Professor named finalist for PEN/Faulkner Award


USC Distinguished Professor of English Percival Everett is one of five finalists for the 2013 PEN/Faulkner award for fiction. The award is the  largest  peer-juried honor for fiction writers. Everett was nominated for his novel Percival Everett by Virgil Russell.

Everett has  written more than 20 books and is the recipient of an Academy Award in Literature from The American Academy of Arts and Letters, the Hurston/Wright Legacy Award for Fiction, the Dos Passos Prize and others.

The winner, announced on April 2, will receive $15,000 and the four remaining finalists will receive $5,000 each. All five honorees will be recognized at a ceremony at the Folger Shakespeare Library in Washington, D.C. on May 10.

More than 420 novels and short story collections published in 2013 were considered for the award, with submissions from 132 publishing houses, from which a panel of three judges selected the five finalists.

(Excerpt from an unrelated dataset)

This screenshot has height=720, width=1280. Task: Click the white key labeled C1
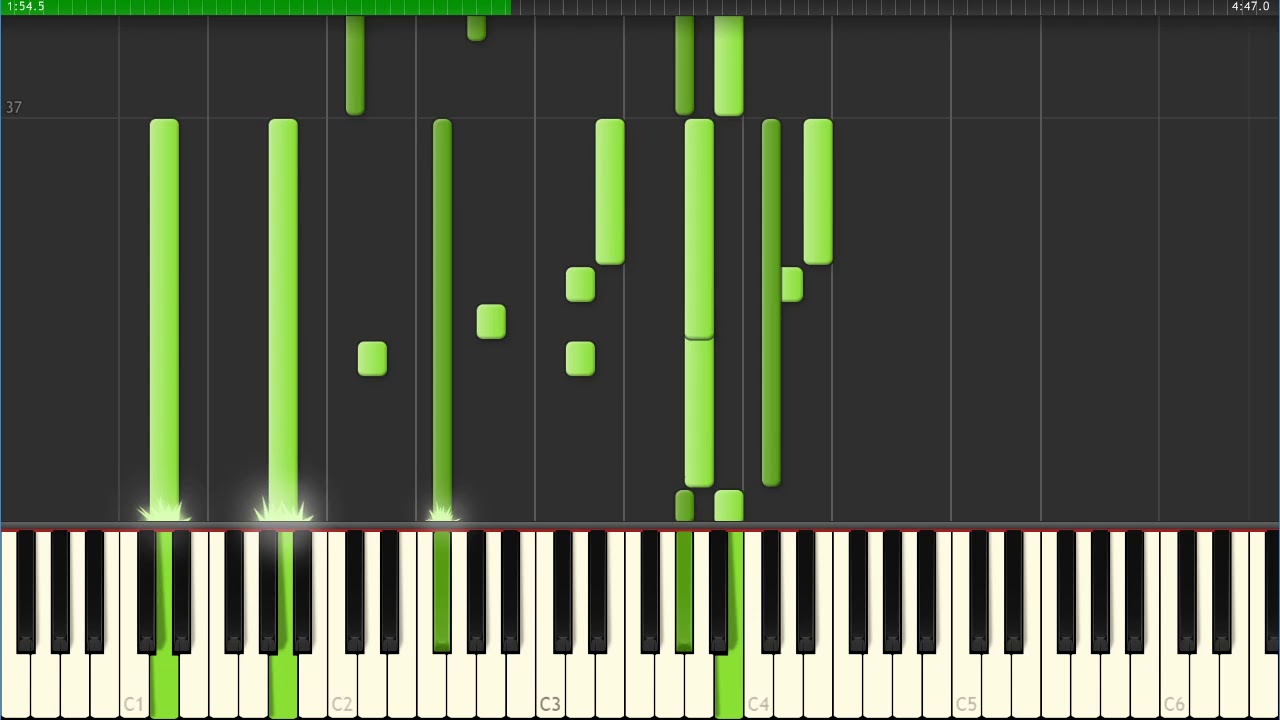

Percival Everett by Virgil Russell focuses on the relationship between a father and son, with the narration switching between the two characters. The novel is broken into two sections, titled “Hesperus” and “Phosphorus,” a reference to the two names given to Venus in the morning and evening sky, respectively.

The novel was received well by critics including Mark Athiakis of the Washington Post who called the work, “a potent and thoughtful exploration of the bonds between fathers and children.”

Everett received his M.A. in fiction from Brown University and has been a professor of English at USC since 1998. He received the status of Distinguished Professor in 2007. He has previously taught at the University of Notre Dame and the University of California Riverside.

In addition to its award for fiction, currently in its 34th year, the PEN/Faulkner Foundation also hosts a reading series at the Folger Shakespeare Library, the PEN/Malamud award for excellence in short story, and the Writers in Schools program which brings distinguished authors to public schools in the capital.

The other finalists are Daniel Alarcón for At Night We Walk in Circles, Karen Joy Fowler for We Are All Completely Beside Ourselves, Joan Silber for Fools and Valerie Trueblood for Search Party: Stories of Rescue.